Maybe this week, today, just today for now, we should put aside our preoccupations and ask how we can spend more of our time giving children the gifts they need, not the ones they think they want or the ones that will buy us a little time.

Here are ten gifts worth giving:

1. The gift of optimism: hope is hard-wired into the human brain but sometimes we act in front of our children as if there is no hope. Hope helps us, ‘To see a World in a Grain of Sand/And a Heaven in a Wild Flower, Hold Infinity in the palm of your hand/ And Eternity in an hour’, as William Blake wrote.

2. The gift of compassion: to have compassion is to suffer with, empathise with and care about. One of the greatest gifts your child will give you in return is when she turns to you at the traffic light and says, pointing at a beggar, “Why do we have so much and he has so little?” You’ll know you’re both on the right track.

3. The gift of courage: courage is not foolhardiness or impulsivity; it’s feeling scared and doing it anyway. The fireman who heads into a fire to save a trapped person, gave birth to his courage on the childhood swing while his parents watched in support.

4. The gift of humour: being able to laugh at yourself, not take yourself and the world too seriously. Maybe humour is a sign of emotional intelligence, the ability to recognise the underlying absurdity of something, or the change in a pattern. But in the end humour is inexplicable and irrational. Humour connects us to other human beings.

5. The gift of community and connectedness to our families, friends and communities. The sense of belonging and being aware of our connection to people in specific and the world at large is a core component of being psychologically healthy. Our children love the idea of going where the wild things are, but they also love to come back to their families.

6. The gift of competence: when we teach our kids to cook, fix stuff and insist that they do chores and clean up after themselves, we raise ‘kids who can’ and kids that know they can.

7. The gift of conviction: finding meaning in faith, other people, or the future. The existentialist psychotherapist Dr Viktor Frankl, who survived the Nazi concentration camps, said that those who survived the camps, besides being lucky, had something to live for. He famously quotes the philosopher Nietsche who wrote that  “he who has a why to live can bear with almost any how.” The why might be a relationship, an idea to contribute or a work to create.  Our job as parents is to help our children find their own “why”.
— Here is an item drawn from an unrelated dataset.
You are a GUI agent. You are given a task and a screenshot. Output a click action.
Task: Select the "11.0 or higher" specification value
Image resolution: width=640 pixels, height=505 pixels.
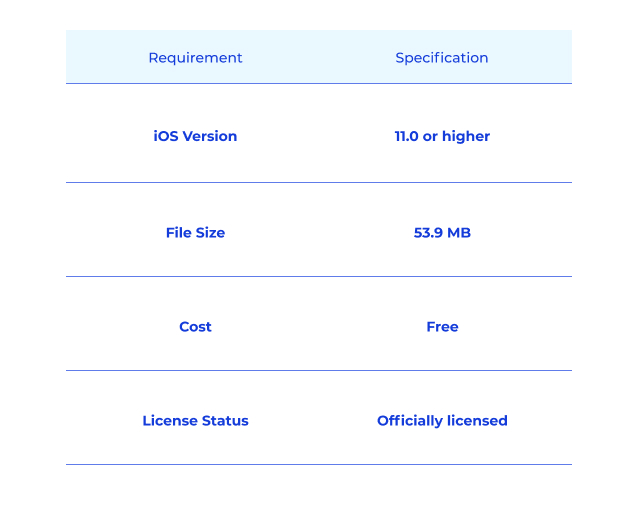tap(442, 136)
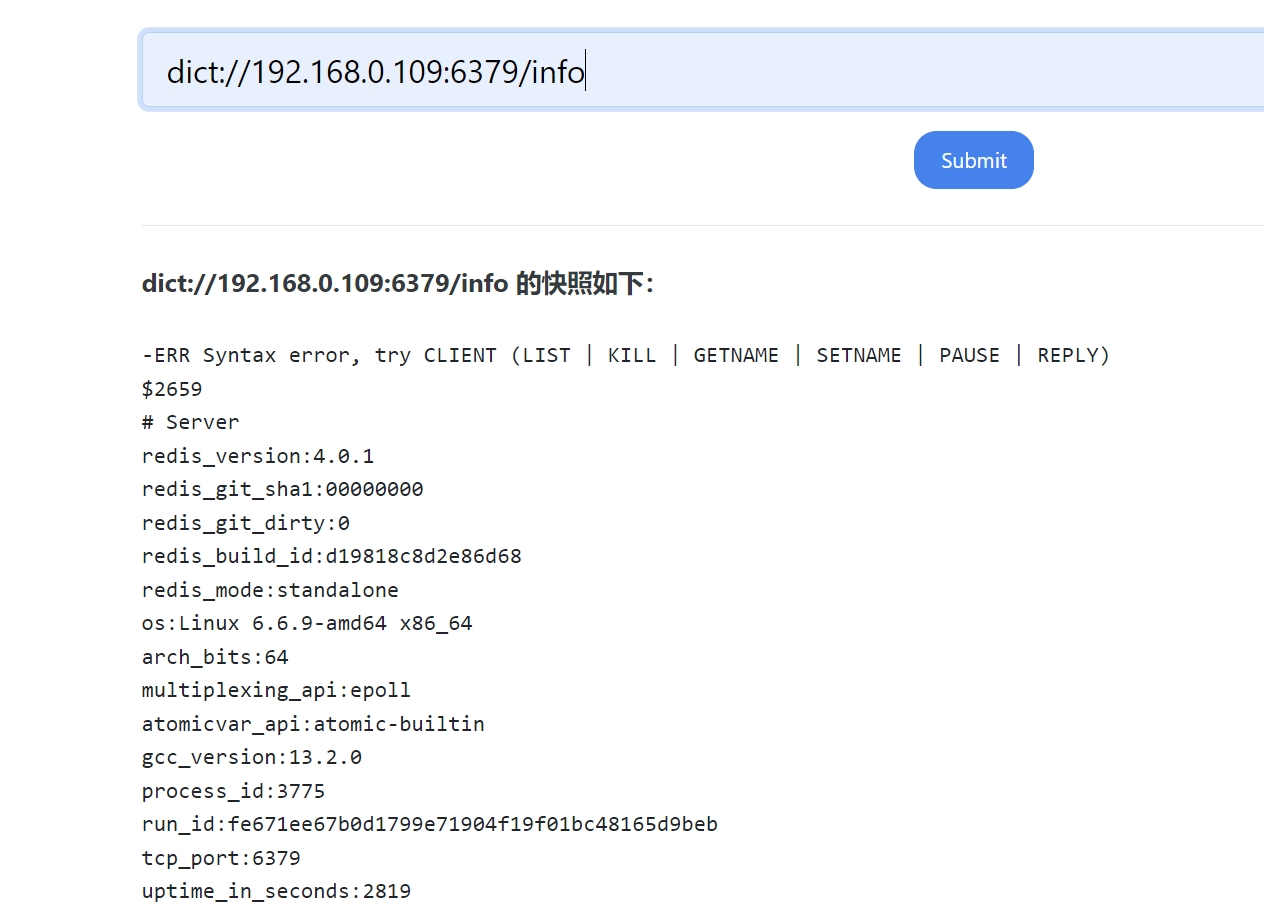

8. The gift of curiosity: ‘curious’ derives from the word ‘care’. To be curious is to care about what’s out there. ‘Don’t be so curious,’ we sometimes admonish our children, meaning don’t be interfering and meddlesome, but I’m sure most of us prefer a child who takes things apart and can’t put them together again, to one who is passive and incurious.

9. The gift of creativity: this is not so much about being artistic but seeing old things in new ways, getting things out not getting things right. Our children need to learn to make mistakes, experiment with ideas, and take action. A creative spark can feel like divine intervention but simply waiting for divine intervention is unlikely to lead you anywhere.

10. And finally – the gift of perspective and common sense: to make do and tolerate imperfection. Tell yourself that sometimes it’s okay just to be a good enough parent with a good enough child. Recognise that ordinary, every day things are acts of pleasure. As Piglet says to Winnie-the-Pooh, “When you wake up in the morning, Pooh, what’s the first thing you say to yourself?”
“What’s for breakfast?” said Pooh. “What do you say, Piglet?”
“I say, I wonder what exciting thing is going to happen today?” said Piglet.
Pooh nodded thoughtfully. “It’s the same thing,” he said.

These are gifts that won’t run out of batteries, get chewed by the dog, lose their wing or sink to the bottom of the pool. They’ll be carried with your children wherever they go, as part of themselves, to be passed on to others, gifts to be shared with the world.